▶ [What you will do]: Each line below from the one containing "Instruction: Click channel" through the one containing "Task: Click the blue" should be output exactly as it stands, and no other line should appear.

▶ [Source data]:

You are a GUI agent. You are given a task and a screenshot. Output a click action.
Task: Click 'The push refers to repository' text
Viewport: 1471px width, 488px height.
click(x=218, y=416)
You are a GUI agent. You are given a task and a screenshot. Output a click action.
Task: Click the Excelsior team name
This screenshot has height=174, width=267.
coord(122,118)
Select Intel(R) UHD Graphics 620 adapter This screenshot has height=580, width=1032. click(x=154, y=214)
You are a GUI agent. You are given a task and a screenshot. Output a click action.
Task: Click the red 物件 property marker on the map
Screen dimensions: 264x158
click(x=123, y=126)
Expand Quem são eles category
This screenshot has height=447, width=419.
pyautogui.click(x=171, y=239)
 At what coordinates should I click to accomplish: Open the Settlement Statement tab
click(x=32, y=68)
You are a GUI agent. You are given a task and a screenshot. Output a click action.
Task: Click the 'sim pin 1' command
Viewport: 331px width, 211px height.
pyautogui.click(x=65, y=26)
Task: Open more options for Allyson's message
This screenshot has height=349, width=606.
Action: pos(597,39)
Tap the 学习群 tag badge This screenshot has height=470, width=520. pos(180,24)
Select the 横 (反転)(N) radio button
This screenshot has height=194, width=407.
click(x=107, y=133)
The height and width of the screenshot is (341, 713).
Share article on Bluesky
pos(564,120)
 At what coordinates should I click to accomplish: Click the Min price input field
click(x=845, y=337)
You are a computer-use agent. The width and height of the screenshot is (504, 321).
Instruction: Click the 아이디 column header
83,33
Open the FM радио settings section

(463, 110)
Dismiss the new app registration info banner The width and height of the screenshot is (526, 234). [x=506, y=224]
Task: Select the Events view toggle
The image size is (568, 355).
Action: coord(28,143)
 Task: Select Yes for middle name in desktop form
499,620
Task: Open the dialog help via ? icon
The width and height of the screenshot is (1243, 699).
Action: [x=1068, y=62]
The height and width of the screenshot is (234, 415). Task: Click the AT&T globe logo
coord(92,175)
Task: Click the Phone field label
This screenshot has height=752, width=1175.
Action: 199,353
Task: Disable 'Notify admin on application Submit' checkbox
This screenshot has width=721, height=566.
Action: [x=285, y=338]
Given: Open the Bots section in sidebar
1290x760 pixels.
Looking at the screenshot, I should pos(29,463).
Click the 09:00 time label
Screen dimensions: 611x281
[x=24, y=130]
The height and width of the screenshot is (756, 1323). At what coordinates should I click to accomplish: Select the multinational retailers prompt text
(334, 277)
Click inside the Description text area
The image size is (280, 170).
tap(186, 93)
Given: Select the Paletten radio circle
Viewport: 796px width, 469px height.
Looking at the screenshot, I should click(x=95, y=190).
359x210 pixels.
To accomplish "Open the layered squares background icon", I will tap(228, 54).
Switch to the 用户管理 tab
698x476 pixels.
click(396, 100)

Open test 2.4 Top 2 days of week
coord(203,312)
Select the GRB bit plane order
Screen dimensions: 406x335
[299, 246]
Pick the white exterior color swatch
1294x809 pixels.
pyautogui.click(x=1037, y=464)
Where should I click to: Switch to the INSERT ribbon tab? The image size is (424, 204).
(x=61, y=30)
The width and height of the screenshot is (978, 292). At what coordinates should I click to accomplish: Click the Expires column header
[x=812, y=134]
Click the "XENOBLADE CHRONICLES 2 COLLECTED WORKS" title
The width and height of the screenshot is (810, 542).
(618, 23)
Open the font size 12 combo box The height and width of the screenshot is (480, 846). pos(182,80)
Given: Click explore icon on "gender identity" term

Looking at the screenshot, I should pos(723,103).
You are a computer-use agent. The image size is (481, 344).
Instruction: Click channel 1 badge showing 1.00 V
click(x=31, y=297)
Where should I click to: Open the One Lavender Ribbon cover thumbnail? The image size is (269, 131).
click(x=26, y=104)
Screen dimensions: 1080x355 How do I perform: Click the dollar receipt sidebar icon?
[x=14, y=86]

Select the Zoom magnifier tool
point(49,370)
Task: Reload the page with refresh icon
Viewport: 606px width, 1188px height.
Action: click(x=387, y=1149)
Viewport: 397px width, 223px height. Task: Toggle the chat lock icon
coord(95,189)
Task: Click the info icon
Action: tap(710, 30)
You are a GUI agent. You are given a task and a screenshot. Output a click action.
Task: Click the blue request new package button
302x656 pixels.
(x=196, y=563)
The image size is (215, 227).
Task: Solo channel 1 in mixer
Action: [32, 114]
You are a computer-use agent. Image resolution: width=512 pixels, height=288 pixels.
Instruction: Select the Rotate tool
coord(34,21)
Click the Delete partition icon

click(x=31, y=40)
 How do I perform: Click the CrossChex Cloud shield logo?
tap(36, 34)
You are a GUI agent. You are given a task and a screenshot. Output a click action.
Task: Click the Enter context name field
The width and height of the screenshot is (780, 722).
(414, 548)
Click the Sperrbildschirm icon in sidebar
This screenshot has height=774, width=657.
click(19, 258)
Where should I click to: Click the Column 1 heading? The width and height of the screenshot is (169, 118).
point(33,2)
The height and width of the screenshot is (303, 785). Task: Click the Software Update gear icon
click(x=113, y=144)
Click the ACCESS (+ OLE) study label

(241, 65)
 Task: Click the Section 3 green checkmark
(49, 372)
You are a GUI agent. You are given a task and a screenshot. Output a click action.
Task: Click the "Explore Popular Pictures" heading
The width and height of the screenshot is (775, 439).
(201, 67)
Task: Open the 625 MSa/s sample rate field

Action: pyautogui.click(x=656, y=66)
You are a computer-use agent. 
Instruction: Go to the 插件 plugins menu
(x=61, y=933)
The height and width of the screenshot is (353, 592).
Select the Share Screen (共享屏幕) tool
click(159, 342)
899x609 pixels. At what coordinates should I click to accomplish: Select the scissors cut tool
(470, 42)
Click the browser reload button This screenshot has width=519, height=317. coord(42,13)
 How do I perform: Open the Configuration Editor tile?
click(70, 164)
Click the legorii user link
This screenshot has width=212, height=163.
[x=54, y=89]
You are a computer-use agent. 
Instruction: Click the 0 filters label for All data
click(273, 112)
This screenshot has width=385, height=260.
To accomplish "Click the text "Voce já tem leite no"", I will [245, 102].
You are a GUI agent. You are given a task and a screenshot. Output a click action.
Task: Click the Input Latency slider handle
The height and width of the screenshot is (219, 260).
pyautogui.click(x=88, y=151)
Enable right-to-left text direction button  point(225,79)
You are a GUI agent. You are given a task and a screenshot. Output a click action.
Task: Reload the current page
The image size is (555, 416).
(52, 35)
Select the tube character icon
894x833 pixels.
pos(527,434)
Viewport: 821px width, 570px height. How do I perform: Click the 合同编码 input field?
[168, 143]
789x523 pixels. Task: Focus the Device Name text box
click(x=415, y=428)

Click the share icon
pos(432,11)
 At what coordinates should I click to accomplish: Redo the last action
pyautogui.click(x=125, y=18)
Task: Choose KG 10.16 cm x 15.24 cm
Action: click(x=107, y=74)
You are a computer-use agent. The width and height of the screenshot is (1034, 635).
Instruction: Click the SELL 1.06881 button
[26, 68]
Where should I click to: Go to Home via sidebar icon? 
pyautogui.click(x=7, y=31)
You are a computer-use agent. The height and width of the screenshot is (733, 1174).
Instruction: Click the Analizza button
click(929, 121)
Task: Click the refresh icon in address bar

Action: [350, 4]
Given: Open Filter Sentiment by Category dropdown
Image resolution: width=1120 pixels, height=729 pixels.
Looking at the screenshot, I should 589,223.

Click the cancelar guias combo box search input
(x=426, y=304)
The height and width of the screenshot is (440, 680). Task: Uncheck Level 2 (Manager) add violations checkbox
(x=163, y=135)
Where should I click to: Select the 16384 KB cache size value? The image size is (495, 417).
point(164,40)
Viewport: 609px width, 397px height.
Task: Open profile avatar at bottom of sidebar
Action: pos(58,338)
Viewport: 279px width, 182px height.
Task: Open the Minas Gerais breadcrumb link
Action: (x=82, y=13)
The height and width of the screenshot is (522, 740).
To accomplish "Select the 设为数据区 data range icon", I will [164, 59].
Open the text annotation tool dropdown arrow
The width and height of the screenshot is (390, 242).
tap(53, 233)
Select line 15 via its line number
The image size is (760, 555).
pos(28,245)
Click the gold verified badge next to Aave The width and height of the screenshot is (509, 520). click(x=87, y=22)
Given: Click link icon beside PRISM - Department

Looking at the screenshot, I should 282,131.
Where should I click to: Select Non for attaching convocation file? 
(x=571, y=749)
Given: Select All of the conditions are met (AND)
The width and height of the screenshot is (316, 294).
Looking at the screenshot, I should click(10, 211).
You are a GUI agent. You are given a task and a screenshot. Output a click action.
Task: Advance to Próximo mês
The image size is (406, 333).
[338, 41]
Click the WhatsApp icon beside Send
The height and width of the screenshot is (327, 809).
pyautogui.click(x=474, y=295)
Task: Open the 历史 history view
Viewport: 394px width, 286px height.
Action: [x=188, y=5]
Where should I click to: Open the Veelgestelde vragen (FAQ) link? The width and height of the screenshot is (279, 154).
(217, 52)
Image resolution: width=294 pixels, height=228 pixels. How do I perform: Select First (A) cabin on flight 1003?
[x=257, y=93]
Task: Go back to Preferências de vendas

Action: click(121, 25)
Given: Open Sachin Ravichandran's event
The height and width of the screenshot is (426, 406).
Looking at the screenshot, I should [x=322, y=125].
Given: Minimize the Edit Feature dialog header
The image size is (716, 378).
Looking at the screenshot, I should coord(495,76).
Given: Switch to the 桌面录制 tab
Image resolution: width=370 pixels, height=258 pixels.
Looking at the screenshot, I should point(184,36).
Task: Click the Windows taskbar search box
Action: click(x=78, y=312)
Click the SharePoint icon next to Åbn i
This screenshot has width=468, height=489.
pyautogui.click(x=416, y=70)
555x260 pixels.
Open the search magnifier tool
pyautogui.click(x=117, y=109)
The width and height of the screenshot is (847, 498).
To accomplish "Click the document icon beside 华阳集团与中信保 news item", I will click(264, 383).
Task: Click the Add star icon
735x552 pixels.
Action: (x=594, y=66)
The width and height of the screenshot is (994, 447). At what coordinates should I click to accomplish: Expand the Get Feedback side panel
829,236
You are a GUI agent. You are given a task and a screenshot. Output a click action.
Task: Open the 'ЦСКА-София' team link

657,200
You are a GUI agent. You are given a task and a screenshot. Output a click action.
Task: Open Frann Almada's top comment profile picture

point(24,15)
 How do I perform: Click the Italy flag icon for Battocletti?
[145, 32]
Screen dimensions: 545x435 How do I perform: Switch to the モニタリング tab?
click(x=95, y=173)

▶ [Result]:
Instruction: Click channel 1 badge showing 1.00 V
click(x=31, y=297)
Where should I click to: Open the One Lavender Ribbon cover thumbnail? The image size is (269, 131).
click(x=26, y=104)
Screen dimensions: 1080x355 How do I perform: Click the dollar receipt sidebar icon?
[x=14, y=86]

Select the Zoom magnifier tool
point(49,370)
Task: Reload the page with refresh icon
Viewport: 606px width, 1188px height.
Action: click(x=387, y=1149)
Viewport: 397px width, 223px height. Task: Toggle the chat lock icon
coord(95,189)
Task: Click the info icon
Action: tap(710, 30)
You are a GUI agent. You are given a task and a screenshot. Output a click action.
Task: Click the blue request new package button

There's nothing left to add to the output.